§ TO DO:
Go through the entries below. Copy out every line that contains "button".

(Stored data entries)
⟨

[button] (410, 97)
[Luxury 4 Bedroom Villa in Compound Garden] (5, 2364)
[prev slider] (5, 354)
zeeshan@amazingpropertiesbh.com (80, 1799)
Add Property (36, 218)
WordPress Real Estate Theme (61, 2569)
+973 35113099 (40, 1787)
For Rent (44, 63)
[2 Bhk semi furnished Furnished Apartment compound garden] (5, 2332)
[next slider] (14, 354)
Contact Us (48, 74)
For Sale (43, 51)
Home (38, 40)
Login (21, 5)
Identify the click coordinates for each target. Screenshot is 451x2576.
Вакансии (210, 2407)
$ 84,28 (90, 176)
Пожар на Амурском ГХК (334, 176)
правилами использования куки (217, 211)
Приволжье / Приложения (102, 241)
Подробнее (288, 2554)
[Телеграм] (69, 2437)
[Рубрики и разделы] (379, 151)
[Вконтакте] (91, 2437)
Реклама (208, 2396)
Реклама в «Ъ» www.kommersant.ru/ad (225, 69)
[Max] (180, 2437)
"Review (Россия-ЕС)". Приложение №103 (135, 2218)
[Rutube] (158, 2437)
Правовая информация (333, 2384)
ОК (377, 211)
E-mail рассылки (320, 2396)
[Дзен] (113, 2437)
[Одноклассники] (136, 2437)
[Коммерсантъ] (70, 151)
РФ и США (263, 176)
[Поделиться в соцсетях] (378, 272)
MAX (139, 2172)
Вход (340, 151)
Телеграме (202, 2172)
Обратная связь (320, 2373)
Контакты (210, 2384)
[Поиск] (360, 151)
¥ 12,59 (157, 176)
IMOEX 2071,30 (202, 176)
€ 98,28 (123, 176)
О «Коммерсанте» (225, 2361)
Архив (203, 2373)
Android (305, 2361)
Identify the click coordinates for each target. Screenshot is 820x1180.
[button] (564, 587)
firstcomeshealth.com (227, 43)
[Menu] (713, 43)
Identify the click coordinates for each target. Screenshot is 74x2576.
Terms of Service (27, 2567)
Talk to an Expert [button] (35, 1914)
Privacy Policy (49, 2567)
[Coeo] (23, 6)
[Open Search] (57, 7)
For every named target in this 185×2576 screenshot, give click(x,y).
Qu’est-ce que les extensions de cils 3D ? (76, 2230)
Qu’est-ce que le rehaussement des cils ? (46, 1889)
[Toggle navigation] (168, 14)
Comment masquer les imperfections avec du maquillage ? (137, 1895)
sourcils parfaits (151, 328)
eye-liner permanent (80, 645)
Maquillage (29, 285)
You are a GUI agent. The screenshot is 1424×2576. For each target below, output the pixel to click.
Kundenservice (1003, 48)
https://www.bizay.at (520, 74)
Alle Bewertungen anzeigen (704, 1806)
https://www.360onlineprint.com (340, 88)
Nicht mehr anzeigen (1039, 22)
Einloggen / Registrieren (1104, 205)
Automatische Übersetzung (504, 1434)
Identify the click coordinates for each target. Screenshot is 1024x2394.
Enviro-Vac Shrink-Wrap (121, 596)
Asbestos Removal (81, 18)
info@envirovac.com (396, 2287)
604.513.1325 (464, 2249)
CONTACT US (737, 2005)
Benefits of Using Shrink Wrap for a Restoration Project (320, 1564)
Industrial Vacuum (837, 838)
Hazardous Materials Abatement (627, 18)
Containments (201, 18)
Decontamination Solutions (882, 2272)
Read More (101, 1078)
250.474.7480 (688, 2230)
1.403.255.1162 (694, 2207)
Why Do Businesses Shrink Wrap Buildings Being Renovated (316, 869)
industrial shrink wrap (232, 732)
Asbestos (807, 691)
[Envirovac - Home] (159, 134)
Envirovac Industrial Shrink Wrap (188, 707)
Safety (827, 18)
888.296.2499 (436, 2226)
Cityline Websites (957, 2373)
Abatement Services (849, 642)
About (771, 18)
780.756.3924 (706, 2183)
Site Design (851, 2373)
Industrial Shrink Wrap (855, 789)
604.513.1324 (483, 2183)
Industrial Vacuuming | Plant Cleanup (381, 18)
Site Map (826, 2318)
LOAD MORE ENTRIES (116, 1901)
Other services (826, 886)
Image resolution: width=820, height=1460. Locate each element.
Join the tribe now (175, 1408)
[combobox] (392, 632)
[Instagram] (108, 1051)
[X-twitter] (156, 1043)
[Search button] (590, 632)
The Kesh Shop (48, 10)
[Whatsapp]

⟩

§ WRITTEN SOLUTION:
[button] (410, 97)
[button] (564, 587)
Talk to an Expert [button] (35, 1914)
[Search button] (590, 632)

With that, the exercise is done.